The Characteristics of satisfactory services
The caregivers’ satisfaction with services was shaped by their expectations for culturally and linguistically congruent caregiver support. Under these expectations, the characteristics of satisfactory services described by the caregivers were: (1) supporting caregivers to develop ability to cope with daily care challenges; (2) providing timely interventions in cases of care crises; and (3) relieving the psychological-emotional burden of caregivers by providing caregiver support groups.

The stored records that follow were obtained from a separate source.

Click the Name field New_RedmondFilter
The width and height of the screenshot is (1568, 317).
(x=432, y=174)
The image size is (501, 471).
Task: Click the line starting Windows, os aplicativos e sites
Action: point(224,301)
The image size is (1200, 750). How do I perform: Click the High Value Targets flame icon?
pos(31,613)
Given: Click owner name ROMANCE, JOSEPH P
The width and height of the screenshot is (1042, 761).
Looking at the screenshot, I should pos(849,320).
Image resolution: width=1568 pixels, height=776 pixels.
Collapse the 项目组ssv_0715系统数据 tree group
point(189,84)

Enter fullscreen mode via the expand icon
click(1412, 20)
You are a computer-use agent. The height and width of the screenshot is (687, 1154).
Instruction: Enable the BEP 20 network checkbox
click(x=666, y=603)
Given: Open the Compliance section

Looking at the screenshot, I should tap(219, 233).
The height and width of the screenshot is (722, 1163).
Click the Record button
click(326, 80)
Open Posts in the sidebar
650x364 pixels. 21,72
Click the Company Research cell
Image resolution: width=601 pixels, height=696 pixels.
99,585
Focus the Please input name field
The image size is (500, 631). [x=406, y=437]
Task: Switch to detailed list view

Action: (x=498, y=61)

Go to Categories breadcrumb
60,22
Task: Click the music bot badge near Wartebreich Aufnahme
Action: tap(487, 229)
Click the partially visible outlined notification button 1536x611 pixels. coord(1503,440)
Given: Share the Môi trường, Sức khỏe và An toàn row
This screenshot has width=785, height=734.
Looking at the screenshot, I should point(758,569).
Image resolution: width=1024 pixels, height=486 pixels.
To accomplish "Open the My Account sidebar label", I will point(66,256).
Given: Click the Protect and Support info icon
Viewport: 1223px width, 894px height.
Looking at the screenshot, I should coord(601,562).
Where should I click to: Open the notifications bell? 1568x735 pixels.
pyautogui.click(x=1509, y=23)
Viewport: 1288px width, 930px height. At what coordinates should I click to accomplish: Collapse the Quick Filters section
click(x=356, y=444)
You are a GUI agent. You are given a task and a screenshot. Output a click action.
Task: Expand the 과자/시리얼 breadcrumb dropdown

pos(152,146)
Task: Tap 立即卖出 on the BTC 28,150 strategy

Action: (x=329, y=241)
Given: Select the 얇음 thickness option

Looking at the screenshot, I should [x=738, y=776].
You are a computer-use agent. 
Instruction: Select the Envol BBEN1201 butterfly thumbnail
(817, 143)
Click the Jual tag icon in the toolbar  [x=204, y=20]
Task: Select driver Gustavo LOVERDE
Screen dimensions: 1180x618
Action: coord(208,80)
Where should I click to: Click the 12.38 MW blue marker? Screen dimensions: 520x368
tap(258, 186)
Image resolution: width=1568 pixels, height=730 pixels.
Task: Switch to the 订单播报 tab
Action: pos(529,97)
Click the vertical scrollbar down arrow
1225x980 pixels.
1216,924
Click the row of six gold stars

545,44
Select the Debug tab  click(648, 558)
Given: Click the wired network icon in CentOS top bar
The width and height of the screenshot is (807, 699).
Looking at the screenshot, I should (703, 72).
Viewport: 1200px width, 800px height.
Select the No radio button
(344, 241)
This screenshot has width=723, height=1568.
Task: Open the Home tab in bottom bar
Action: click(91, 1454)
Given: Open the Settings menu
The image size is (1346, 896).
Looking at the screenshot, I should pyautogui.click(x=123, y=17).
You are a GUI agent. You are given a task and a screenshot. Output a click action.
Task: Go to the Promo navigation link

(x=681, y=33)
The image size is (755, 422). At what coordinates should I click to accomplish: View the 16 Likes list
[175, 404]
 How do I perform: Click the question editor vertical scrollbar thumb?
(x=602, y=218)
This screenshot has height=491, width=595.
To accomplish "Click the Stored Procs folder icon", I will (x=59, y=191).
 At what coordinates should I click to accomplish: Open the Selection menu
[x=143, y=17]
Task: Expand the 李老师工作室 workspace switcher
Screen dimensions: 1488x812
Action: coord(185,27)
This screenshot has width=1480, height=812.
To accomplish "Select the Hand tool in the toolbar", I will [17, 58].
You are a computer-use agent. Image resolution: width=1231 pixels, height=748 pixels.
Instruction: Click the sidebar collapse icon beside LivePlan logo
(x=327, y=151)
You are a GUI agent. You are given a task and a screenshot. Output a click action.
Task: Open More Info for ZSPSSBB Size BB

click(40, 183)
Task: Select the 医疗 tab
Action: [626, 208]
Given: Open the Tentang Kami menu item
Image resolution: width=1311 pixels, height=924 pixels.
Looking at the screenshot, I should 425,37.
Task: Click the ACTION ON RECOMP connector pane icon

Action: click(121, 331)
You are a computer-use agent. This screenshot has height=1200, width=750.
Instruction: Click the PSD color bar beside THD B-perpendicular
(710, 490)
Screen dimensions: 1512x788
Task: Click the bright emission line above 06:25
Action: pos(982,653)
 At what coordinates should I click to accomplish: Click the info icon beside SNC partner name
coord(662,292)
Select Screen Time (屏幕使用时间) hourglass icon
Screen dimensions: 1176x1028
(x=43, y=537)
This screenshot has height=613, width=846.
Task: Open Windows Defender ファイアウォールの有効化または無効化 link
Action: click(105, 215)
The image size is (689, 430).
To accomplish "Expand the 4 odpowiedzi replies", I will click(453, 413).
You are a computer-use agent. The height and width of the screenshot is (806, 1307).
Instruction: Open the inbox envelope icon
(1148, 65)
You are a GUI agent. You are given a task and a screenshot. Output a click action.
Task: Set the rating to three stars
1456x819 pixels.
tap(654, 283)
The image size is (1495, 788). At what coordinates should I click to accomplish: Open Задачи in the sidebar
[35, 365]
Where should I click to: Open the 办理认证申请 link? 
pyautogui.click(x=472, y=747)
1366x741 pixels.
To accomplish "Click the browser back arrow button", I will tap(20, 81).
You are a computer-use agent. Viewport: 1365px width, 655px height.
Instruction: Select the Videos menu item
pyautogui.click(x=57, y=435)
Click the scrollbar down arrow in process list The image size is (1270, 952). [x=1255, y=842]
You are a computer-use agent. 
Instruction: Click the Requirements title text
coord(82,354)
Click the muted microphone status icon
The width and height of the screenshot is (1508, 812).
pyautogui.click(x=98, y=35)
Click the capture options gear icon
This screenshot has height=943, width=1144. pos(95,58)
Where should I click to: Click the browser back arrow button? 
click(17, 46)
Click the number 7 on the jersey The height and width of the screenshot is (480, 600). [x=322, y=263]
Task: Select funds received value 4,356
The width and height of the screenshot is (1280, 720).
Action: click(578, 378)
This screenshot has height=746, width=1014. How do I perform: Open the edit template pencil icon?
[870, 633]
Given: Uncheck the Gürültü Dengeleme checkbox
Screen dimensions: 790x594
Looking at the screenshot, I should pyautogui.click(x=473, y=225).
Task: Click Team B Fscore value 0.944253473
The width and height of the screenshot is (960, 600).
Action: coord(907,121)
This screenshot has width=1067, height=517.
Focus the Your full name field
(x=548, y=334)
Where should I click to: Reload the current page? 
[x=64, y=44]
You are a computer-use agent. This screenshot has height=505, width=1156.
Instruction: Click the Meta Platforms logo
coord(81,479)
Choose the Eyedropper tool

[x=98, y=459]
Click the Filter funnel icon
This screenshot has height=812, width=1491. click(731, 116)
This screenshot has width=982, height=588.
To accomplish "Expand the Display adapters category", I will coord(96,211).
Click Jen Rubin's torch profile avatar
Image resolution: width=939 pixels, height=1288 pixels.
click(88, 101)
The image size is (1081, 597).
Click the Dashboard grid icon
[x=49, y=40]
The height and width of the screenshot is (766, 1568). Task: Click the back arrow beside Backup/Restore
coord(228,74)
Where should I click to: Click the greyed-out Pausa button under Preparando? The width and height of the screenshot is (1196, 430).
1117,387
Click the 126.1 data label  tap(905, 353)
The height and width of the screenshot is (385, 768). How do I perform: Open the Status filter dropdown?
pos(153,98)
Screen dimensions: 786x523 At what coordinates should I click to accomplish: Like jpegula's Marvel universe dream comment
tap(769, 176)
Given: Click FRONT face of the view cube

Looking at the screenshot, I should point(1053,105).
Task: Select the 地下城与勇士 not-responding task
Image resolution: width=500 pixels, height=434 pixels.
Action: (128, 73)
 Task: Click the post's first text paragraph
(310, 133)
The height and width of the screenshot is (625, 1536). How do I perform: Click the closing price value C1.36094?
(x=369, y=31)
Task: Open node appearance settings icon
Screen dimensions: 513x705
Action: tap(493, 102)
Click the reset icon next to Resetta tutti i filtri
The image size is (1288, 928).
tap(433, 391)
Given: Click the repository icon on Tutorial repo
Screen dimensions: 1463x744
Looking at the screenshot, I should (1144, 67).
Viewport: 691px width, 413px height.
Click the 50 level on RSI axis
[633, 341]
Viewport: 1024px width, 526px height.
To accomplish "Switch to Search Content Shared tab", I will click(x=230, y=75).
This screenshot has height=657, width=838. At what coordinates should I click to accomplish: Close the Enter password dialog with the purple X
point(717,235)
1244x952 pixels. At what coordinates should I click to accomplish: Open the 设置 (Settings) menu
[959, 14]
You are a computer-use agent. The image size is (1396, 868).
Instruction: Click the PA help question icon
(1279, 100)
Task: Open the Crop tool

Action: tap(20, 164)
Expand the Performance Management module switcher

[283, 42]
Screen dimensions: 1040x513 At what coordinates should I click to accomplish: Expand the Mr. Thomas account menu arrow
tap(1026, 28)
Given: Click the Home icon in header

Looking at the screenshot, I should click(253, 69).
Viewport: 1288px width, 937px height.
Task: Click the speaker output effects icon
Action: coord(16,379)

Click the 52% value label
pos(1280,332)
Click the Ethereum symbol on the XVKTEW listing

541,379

All caregivers in the study were eager to obtain dementia care knowledge and skills. The majority of caregivers in the Italian and Greek groups had attended dementia care courses that were translated into Italian and Greek through ethno-specific service providers. However, none of the Chinese or Vietnamese caregivers had attended similar dementia sessions as such courses were not available in their native tongue (see Tables 2 and 3). Focus group discussions about what dementia was and how to manage this chronic condition at home clearly identified the disparity between the groups in terms of their knowledge about dementia. This was exemplified by the statements of a Chinese caregiver who did not attend a dementia education program and an Italian caregiver who did attend a program:
Mum developed signs of forgetfulness and strange behaviours such as putting the electronic kettle on the stove to make the water boil. We blamed her and thought these strange behaviours were related to her older age. I contacted the GP when we thought she had gone mad when she accused her close friend of stealing her books and DVDs [Chinese 1].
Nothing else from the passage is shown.